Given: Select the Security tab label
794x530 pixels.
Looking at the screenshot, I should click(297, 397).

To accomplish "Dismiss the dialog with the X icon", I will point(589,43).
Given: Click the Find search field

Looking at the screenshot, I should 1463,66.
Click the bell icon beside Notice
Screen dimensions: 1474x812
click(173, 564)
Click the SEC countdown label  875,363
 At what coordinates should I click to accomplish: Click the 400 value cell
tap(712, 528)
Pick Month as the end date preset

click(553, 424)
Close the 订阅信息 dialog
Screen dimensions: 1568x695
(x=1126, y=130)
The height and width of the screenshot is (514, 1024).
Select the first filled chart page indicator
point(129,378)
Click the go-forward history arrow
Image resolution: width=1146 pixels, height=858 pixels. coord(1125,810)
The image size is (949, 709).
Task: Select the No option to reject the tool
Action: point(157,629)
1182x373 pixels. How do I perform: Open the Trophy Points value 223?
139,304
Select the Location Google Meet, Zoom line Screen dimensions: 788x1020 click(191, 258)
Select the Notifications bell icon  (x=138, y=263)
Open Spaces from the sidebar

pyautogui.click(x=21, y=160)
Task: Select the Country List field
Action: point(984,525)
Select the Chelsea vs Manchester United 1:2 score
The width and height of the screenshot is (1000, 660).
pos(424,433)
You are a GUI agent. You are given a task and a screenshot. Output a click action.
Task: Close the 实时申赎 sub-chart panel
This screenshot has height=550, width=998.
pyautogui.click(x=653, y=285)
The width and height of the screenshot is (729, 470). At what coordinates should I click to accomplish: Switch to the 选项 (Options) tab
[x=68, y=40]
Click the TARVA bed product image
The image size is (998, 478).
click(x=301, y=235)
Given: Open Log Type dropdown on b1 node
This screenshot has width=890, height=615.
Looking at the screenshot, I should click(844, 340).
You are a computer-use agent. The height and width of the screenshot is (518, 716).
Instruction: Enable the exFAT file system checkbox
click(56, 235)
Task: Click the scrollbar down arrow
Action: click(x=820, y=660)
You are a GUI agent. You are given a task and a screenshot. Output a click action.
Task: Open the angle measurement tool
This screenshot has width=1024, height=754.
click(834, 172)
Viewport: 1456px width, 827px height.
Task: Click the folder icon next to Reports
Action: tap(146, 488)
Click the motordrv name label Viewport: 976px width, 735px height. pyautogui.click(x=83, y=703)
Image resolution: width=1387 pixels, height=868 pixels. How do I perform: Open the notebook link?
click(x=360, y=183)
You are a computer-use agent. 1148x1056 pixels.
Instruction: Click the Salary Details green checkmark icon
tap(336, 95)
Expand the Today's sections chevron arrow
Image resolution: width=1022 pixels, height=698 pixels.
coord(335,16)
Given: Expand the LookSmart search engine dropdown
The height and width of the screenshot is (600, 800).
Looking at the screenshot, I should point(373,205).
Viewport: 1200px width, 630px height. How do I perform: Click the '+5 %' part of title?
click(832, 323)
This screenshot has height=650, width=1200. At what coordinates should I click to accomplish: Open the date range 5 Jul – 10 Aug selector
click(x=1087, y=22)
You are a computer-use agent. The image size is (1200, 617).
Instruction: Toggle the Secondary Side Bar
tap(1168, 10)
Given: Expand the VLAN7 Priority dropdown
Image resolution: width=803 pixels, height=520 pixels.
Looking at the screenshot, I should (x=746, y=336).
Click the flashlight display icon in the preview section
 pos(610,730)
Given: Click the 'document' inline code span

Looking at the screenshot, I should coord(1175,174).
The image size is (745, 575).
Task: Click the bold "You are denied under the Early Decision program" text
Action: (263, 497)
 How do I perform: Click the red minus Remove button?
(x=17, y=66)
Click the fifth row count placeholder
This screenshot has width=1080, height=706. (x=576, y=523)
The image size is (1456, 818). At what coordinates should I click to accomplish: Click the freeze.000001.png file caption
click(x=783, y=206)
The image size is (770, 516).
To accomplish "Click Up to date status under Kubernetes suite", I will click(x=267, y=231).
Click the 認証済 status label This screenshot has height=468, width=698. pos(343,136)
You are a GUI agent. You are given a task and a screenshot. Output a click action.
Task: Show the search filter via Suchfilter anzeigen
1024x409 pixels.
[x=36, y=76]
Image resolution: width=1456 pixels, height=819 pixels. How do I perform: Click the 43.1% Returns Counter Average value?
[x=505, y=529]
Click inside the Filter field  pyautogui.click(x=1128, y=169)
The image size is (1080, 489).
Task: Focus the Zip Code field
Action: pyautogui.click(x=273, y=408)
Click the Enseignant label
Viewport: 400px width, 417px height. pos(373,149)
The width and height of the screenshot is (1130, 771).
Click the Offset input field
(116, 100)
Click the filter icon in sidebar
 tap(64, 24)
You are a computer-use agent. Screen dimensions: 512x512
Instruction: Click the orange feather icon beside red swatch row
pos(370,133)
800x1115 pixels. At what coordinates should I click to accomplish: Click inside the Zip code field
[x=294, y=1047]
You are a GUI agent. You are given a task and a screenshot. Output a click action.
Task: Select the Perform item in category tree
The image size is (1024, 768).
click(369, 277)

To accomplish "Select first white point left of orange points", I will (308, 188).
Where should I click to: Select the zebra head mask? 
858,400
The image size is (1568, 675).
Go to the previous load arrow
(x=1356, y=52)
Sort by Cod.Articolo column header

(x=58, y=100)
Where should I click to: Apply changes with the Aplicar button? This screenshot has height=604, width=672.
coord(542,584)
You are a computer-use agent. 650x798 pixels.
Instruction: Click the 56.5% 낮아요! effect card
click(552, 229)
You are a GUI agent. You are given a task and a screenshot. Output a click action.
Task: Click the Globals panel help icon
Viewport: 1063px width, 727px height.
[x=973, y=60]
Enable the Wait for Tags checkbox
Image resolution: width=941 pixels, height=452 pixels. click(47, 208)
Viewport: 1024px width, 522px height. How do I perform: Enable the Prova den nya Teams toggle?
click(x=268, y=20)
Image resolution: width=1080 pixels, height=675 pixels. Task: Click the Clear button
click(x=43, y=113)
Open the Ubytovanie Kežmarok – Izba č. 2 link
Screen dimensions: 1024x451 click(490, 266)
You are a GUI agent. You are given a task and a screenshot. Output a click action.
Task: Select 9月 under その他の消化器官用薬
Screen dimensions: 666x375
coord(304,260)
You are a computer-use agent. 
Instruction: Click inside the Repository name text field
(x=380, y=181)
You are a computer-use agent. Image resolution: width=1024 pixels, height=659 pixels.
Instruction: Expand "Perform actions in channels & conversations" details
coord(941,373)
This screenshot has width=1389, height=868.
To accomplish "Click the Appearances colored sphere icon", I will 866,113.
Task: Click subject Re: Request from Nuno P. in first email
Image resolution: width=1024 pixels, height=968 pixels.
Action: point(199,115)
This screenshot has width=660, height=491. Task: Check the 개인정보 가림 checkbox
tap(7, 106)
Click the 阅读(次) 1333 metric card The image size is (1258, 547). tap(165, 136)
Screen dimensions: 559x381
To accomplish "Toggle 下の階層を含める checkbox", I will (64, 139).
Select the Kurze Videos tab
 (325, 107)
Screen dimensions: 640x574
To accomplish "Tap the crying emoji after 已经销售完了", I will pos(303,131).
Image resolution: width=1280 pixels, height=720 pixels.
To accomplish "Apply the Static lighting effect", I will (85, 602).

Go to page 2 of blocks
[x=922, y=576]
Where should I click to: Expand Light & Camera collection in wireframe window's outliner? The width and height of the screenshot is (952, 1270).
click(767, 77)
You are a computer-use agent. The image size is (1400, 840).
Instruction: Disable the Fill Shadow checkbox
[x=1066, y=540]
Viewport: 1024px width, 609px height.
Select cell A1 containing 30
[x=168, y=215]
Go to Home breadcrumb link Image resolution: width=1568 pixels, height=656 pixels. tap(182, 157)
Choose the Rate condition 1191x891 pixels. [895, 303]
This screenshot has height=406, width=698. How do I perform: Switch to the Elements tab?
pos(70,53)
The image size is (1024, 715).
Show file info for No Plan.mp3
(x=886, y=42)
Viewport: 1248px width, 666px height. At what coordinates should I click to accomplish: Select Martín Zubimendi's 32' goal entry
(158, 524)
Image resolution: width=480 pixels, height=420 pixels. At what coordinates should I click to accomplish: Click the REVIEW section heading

+---+

_Assigned task_: All lines above from the one containing "Instruction: Toggle the Secondary Side Bar" to the one containing "The image size is (770, 516)." must be repeated exactly, both lines included, and no others.

_Finished task_:
Instruction: Toggle the Secondary Side Bar
tap(1168, 10)
Given: Expand the VLAN7 Priority dropdown
Image resolution: width=803 pixels, height=520 pixels.
Looking at the screenshot, I should (x=746, y=336).
Click the flashlight display icon in the preview section
 pos(610,730)
Given: Click the 'document' inline code span

Looking at the screenshot, I should coord(1175,174).
The image size is (745, 575).
Task: Click the bold "You are denied under the Early Decision program" text
Action: (263, 497)
 How do I perform: Click the red minus Remove button?
(x=17, y=66)
Click the fifth row count placeholder
This screenshot has width=1080, height=706. (x=576, y=523)
The image size is (1456, 818). At what coordinates should I click to accomplish: Click the freeze.000001.png file caption
click(x=783, y=206)
The image size is (770, 516).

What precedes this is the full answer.